* Begin Source text *

Comments about “How to cook some goofy grub”

  1. foodie man says:

    I’m thinking about making a cooking show with these recipes

  2. timmy says says:

    cool

  3. Lizardman says:

    This one is sure to amaze. I call it “Paper Cup Cocoa”. Take a paper cup (it must be paper) and fill it 3/4 full of water. Make a hole in the coals big enough for the cup to sit in without touching the cup. Place the cup in the hole and wait. In a few minutes the water will simmer and then boil. Lift the cup out (I use a leather glove) and mix your cocoa. Try other things as well. If you can cook it in a pan or a Dutch you can cook it in a paper cup. Your friends will think your nuts until they see the results.

  4. Ranger Danger says:

    I’v used the same recipe for the chicken but mine used 2 poles and a length of rope that was soaked in water over night

  5. that native guy says:

    never would have thought of that with chicken.

  6. wolfy says:

    i made a sticky note cookbook with these resipese

  7. Patrol Cook's Assistant 853 says:

    Here is the recipe for a chocolate glazed crepe’:
    1. Prepare a pancake using “Just Add Water” Pancake mix. Pour the pancake mix in a cooking skillet. Cook the pancake mix until the batter begins stiff enough to flip the pancake. Flip the pancake and continue cooking until the pancake is fully cooked.
    2. Place the created pancake on a paper plate.
    3. Spread grape jelly or apple jelly on the top of the pancake.
    4. Begin folding the pancake over into a jelly roll so that there are spirals of jelly inside of the blanket roll or jelly roll pancake.
    5. Put a tooth pick in the middle of the blanket roll or jelly roll pancake. A blanket roll or jelly roll pancake is called a cre’pe.
    6. Drizzle chocolate syrup over the blanket roll or jelly roll pancake. Enjoy the Chocolate glazed cre’pe.

* End Source text *
* Begin Stored data *

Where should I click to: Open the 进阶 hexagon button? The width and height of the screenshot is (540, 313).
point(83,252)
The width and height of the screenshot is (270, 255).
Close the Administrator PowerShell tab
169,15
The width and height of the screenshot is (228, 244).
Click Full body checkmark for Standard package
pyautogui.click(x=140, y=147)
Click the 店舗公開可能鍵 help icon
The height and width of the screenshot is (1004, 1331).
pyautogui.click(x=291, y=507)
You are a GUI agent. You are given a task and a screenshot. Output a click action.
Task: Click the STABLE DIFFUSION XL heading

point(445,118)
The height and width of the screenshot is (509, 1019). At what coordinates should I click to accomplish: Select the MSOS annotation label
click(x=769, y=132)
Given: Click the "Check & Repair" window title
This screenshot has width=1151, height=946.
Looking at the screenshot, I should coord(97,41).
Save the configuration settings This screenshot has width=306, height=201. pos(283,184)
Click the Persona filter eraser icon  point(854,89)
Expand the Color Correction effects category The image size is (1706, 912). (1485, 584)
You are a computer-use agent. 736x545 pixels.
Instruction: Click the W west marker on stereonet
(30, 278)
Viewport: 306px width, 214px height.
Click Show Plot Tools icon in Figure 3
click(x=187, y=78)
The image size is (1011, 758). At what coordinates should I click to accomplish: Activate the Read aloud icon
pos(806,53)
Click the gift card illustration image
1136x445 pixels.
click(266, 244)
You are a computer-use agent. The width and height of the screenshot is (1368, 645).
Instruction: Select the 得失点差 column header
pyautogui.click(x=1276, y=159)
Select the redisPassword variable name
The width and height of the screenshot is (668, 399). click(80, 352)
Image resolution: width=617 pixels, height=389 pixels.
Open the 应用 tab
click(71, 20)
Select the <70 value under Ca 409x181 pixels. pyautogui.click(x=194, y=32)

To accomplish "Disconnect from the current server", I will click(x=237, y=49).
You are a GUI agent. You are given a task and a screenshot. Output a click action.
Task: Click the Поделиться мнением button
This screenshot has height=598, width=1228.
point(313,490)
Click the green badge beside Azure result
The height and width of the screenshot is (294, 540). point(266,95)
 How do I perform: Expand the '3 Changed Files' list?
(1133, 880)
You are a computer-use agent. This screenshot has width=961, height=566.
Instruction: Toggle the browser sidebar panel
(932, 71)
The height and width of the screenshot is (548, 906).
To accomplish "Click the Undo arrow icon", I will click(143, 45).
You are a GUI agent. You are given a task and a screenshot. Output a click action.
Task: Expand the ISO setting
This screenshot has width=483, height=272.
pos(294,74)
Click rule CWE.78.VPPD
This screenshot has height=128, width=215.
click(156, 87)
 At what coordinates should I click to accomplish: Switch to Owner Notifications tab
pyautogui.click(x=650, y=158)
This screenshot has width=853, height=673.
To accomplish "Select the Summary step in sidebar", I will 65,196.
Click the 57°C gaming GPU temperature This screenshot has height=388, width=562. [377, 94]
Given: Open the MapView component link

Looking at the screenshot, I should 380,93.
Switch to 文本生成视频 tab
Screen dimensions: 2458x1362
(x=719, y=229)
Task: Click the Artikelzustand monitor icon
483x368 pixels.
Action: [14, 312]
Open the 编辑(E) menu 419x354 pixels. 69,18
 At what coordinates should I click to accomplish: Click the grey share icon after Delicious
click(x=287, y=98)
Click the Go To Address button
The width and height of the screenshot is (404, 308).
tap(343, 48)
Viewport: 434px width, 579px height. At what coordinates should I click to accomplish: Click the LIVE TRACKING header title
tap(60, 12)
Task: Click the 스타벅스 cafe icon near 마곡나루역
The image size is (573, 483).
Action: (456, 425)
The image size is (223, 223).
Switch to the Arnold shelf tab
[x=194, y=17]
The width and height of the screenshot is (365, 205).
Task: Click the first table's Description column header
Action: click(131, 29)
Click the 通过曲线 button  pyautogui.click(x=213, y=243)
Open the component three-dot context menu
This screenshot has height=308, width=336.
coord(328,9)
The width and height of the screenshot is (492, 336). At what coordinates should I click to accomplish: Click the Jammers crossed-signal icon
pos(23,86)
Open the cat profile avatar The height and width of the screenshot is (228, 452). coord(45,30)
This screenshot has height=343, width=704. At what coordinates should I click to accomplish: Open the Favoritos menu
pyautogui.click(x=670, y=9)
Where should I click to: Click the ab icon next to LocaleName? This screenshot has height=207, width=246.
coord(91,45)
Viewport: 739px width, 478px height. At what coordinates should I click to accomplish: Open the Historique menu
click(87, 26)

* End Stored data *

Short task
In the comment thread about cooking goofy grub, what does Lizardman use to lift the paper cup out of the coals?

The completed task
A leather glove.